# I would like to know on how to play pc games without using Splashtop Streamer, etc.



## jrdngreenberg3 (Dec 25, 2011)

I would like to know on how to play pc games on my iPad. But I do not want to use Splashtop Streamer, because I am not so thrilled with it. The main reason is why I don't like it is because I want to use my bluetooth gamepad to play my pc games from my computer remotely. But the problem is that the bluetooth only has a range of like 30 feet, which is terrible for me. Can I extend the bluetooth range by using a wire hanger, and attach it to my bluetooth dongle? Wil that give it a more boost and better range? Just let me know about that. But mainly, the bottom line is that I am looking for a way to make my wifi go like to 1 mile. But I would probably have to buy a big antenna for this. Is that so? Just let me know more about that. 

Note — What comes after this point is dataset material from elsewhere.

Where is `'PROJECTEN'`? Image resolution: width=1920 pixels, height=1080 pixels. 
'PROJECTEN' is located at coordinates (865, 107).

And also, I do not like using Splashtop Steamer to stream my laptop remotely to my computer. It is not the greatest for me though. Do ou know if they have any Harry Potter pc games that are on the App Store? Like do they have Harry Potter and the Chamber of Secrets? Or the Sorcerer's Stone? I really want to download these pc games from an app somewhere. Or how about Cydia? Would they have something like that? Just explain to me on more about that. So please get back to me asap on this. And I would like to know about my wifi, and also how to play my pc Harry Potter games, but I don't want to stream them. So that's that. So thank you very much! :angry: :sad:


----------



## Masterchiefxx17 (Feb 27, 2010)

You could see if you could use TeamViewer on both your PC and iPad.


----------



## joeten (Dec 4, 2008)

Bluetooth is limited so you cannot extend it beyond its max.
I have not heard of any Harry potter games for the Ipad.
cydia you will have to research https://www.google.co.uk/search?q=c...hannel=sb&gfe_rd=cr&ei=lE2TU5qwEYnR8gf7soH4Cw


----------